Espuma HR de 35-45 kg/m³: uso diario prolongado en la oficina, cojines para asientos de coche, aplicaciones ortopédicas ligeras
Fibras huecas siliconadas 300-400 g: cojines de sofá, cojines decorativos, uso sentado intermitente
Trigo sarraceno o cáscara de espelta: cojines de meditación zafu, cojines para sentarse en el suelo, uso para yoga
Microperlas de EPS de 3-5 mm: pufs de gran tamaño, cojines de lectura para el suelo, uso modular de corta duración
Mantenimiento y certificaciones: lo que las fichas de producto no siempre dicen
La certificación OEKO-TEX Standard 100 garantiza la ausencia de sustancias nocivas en los tejidos y rellenos, incluidos los colorantes, los retardantes de llama y los residuos de formaldehído. Es obligatoria para cualquier producto destinado al uso infantil. En el caso de los rellenos de plumas y plumón, la certificación Downpass o RDS (Responsible Down Standard) certifica que la obtención del plumón se ha realizado sin arrancarlo de animales vivos y garantiza la trazabilidad de la cadena de suministro.

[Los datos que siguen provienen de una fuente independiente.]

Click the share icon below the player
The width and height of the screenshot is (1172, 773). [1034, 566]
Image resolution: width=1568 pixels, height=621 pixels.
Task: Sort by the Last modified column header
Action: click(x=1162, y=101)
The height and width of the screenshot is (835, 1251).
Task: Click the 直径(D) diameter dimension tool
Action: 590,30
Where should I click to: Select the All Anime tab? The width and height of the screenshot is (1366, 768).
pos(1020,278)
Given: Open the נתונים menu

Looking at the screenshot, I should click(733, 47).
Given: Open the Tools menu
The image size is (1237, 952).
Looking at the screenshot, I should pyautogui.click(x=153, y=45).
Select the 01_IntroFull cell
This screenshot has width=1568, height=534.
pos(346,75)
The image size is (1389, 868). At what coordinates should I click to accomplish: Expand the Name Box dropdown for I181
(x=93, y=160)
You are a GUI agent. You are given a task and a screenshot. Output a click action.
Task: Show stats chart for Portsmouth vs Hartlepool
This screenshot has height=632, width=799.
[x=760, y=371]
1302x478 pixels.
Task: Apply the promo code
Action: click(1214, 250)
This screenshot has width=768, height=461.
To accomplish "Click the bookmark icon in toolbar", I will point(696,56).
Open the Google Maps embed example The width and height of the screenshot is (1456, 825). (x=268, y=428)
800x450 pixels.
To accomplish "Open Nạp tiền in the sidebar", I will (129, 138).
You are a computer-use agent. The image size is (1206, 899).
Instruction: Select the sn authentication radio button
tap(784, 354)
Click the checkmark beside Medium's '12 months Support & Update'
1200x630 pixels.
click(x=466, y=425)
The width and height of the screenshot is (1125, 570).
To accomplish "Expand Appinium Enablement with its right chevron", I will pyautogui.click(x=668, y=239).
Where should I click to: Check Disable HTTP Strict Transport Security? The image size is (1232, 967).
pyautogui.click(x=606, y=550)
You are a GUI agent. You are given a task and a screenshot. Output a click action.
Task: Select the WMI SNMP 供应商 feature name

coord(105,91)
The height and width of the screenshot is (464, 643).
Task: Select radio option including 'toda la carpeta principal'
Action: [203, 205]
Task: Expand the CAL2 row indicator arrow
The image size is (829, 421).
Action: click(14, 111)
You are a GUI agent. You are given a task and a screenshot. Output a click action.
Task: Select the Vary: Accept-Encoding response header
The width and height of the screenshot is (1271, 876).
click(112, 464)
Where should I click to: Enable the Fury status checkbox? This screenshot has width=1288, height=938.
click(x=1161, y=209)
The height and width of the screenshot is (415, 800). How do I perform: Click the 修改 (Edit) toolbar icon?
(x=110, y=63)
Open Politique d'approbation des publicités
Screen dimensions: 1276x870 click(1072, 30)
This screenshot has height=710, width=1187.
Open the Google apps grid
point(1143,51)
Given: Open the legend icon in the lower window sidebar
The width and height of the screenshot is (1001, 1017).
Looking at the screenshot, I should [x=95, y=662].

En cuanto al cuidado: un relleno de plumón en una funda de algodón se puede lavar a máquina a 60 °C con dos pelotas de tenis para evitar que se apelmace, y se puede secar en secadora a baja temperatura. Un relleno de fibras huecas soporta las mismas condiciones, pero debe secarse a baja temperatura para evitar la fusión parcial de las fibras sintéticas. Un zafu de trigo sarraceno nunca se lava a máquina: solo se lava la funda; el relleno se seca al aire libre durante 24 a 48 horas entre dos sesiones intensivas.
Los tamaños disponibles cubren los usos habituales: 40 x 40 cm para cojines de silla y cojines decorativos, 45×45 y 50×50 cm para cojines de sofá estándar, 60×60 cm para cojines de suelo, y los formatos específicos zafu (diámetro 33-36 cm) y lumbar (40×30 cm en forma de media luna o rectangular). El formato adecuado no es una cuestión de estilo: es, ante todo, una cuestión de adecuación entre la superficie de apoyo, el peso corporal y la resistencia del relleno elegido.